What the task asks.
Would you please write out every record exactly?

Records shown.

☆ ☆ ☆ ☆ ☆ ☆ ☆

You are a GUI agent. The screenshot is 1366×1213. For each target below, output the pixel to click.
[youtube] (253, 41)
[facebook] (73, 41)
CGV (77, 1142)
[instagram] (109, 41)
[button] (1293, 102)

☆ ☆ ☆ ☆ ☆ ☆ ☆

Response area.
You are a GUI agent. The screenshot is 1366×1213. For each target below, output the pixel to click.
[youtube] (253, 41)
[facebook] (73, 41)
CGV (77, 1142)
[instagram] (109, 41)
[button] (1293, 102)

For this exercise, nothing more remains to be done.